Back at Dyad, Rachel and Ethan chat over tea, after Rachel tells him that their long-awaited meet up didn't really mean anything. Rachel wants to know why Sarah, the unmonitored one, gets to have babies. Ethan says that this was a mistake, that the clones were "barren by design." We cut to shots of Rachel destroying her office in a fit of rage. "You couldn't have created a reproducing prototype," Rachel says, before whipping a reference to Moreau back at Ethan, "that would have been irresponsible...which is unforgivable."
Ethan does end up with a job working with Cosima (and Scott!), where he'll get to work on a cure for the clone most like himself -- at least in her ability to geek out. But while we leave Scott at Dyad, we find Kira with his copy of Doctor Moreau. Its margins are covered in complicated, definitely plot-relevant diagrams. Yay, diagrams! Yay, secrets!
6. Paul is a ghost
Rachel finds his absence "inconvenient" and his silence "irksome." He knows she hates to worry.
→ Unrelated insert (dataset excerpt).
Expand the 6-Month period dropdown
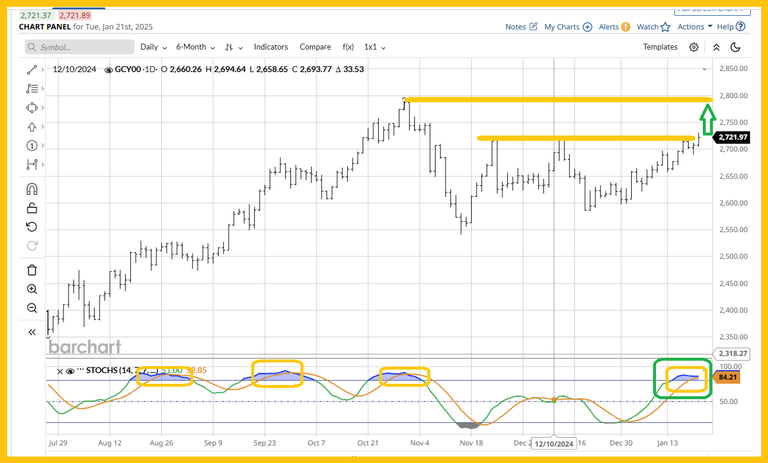click(x=194, y=47)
Paul's not the only player left out of our Runewars-like tangle of interweaving plots -- we don't get a single scene with Helena, the other, possibly fertile sestra. But we do end the episode focused on the paper angels that remind Kira of our favorite Ukranian, so Helena's definitely not out of the game for good.
With Tony's introduction into the great Pantheon of Maslany creations, Orphan Black let us meditate on the great messy family on the heart of the show. That meditation only seemed to intensify the questions we already had -- Cosima's illness is worse, Paul's problem in Afghanistan's bigger than it seems, why does Mrs. S know everything? These better get answered in the next couple of episodes. Until then, it was good to spend time with Tony, who thinks he'll like Cosima (make it happen!), but "that one with a soccer ball looks like douche" (please make it happen!).